_OBJECTIVE_: Can you reproduce, word for word, the stretch of the records below from the line containing "Given: Open Action Center notifications" through the end of the records, leaving the pictures out?

_DATA FOR THE TASK_:
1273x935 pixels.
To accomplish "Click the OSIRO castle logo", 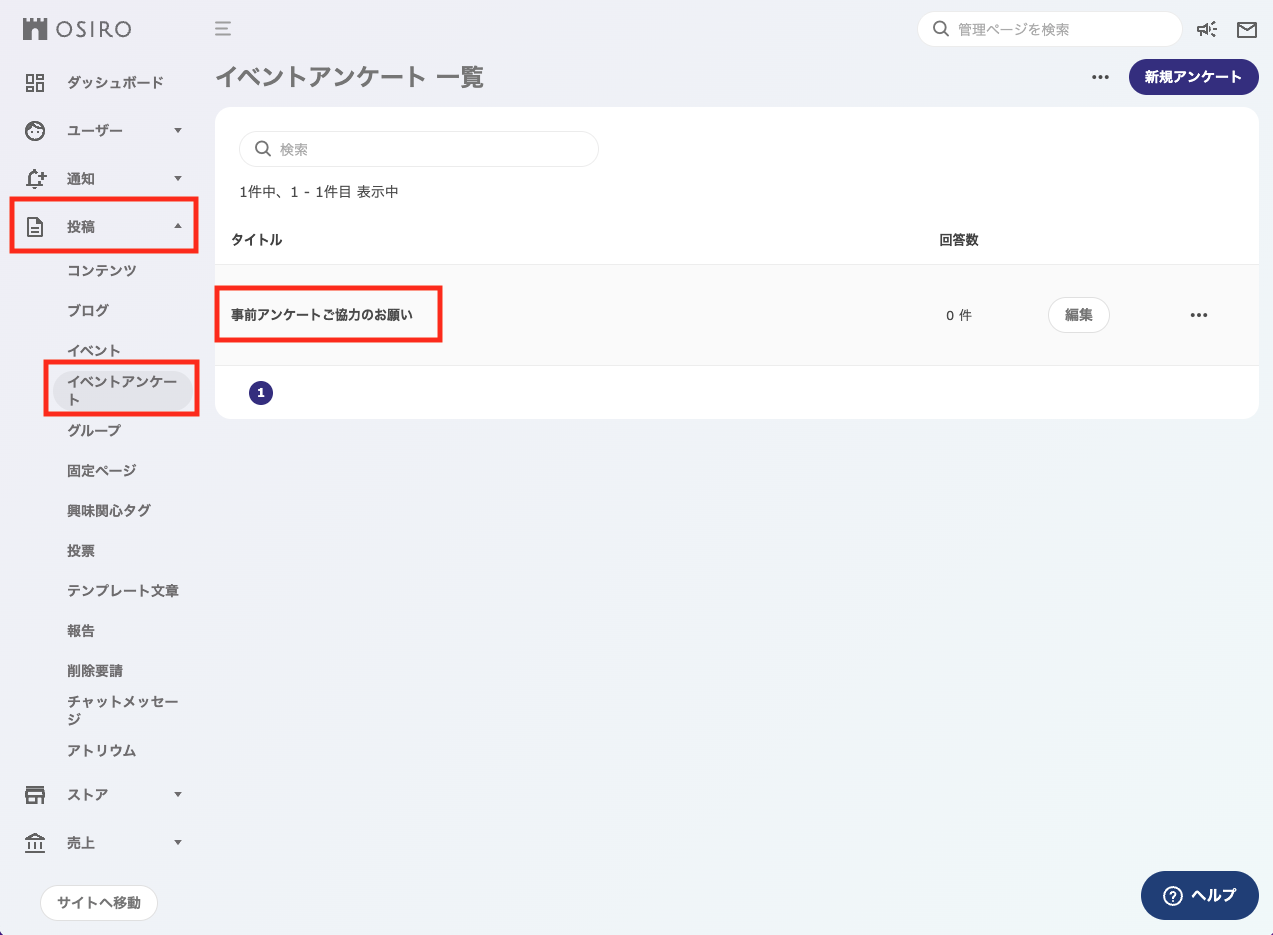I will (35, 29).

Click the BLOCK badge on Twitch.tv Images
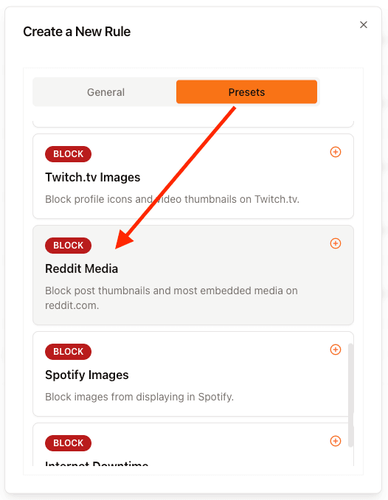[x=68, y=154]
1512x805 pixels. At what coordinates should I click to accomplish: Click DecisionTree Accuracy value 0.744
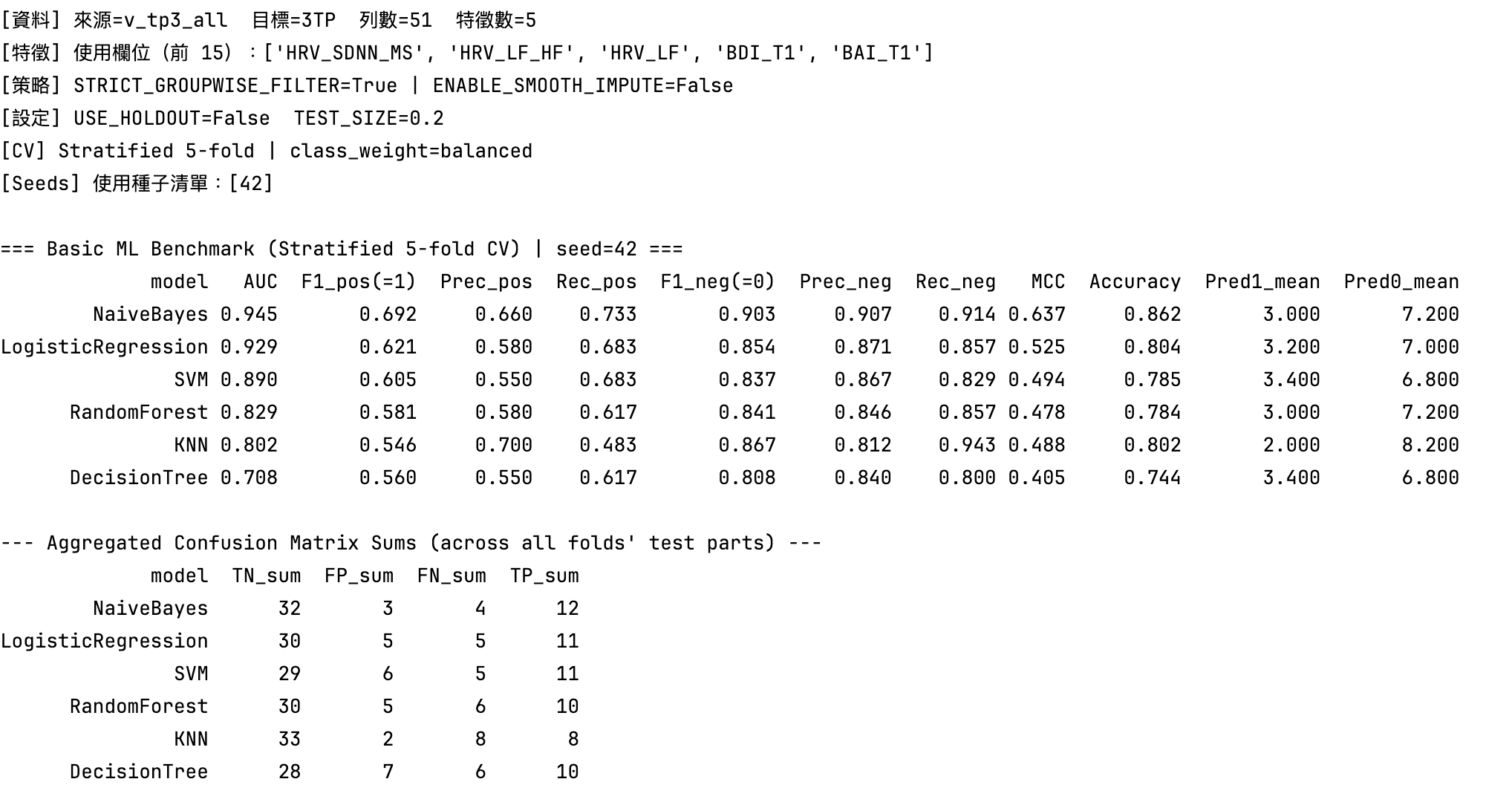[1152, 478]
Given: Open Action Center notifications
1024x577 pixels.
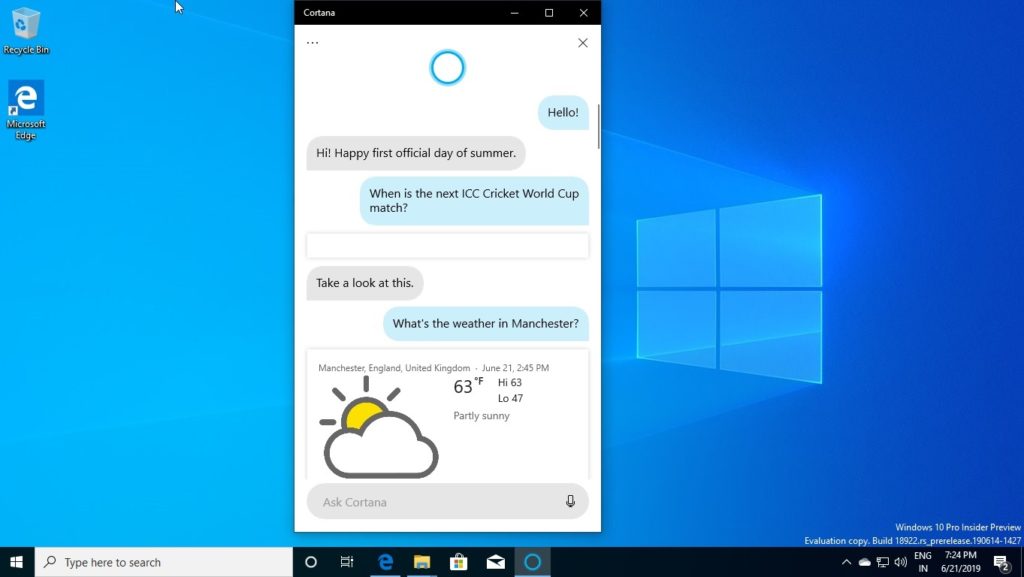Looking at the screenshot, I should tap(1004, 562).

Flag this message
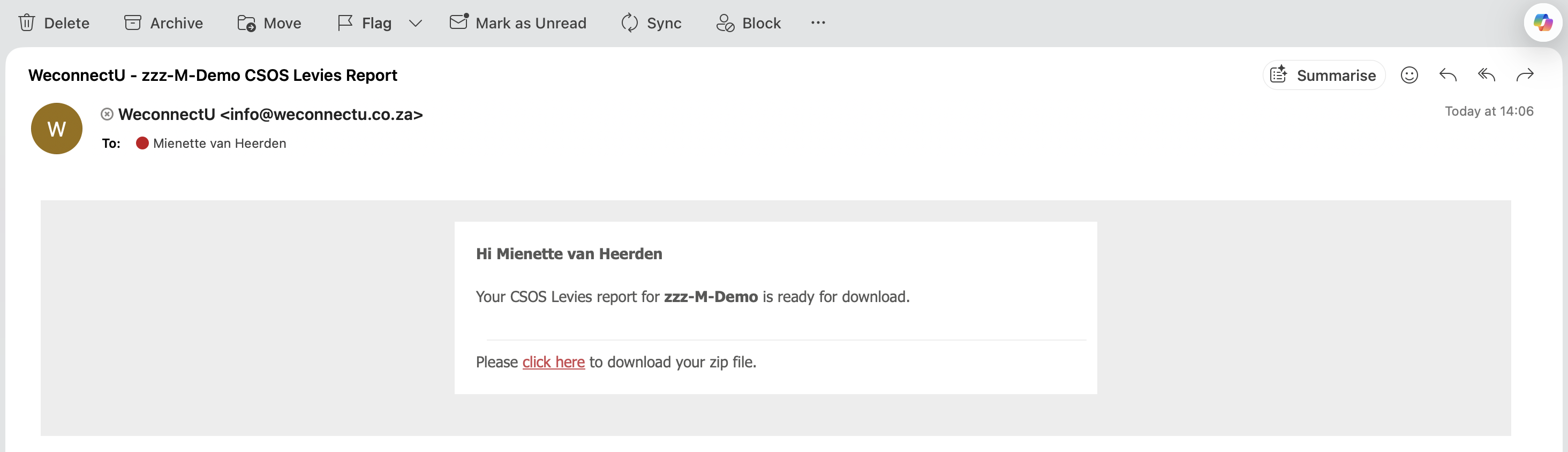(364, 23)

_PROBLEM SOLUTION_:
Given: Open Action Center notifications
1024x577 pixels.
Looking at the screenshot, I should tap(1004, 562).

Flag this message
(364, 23)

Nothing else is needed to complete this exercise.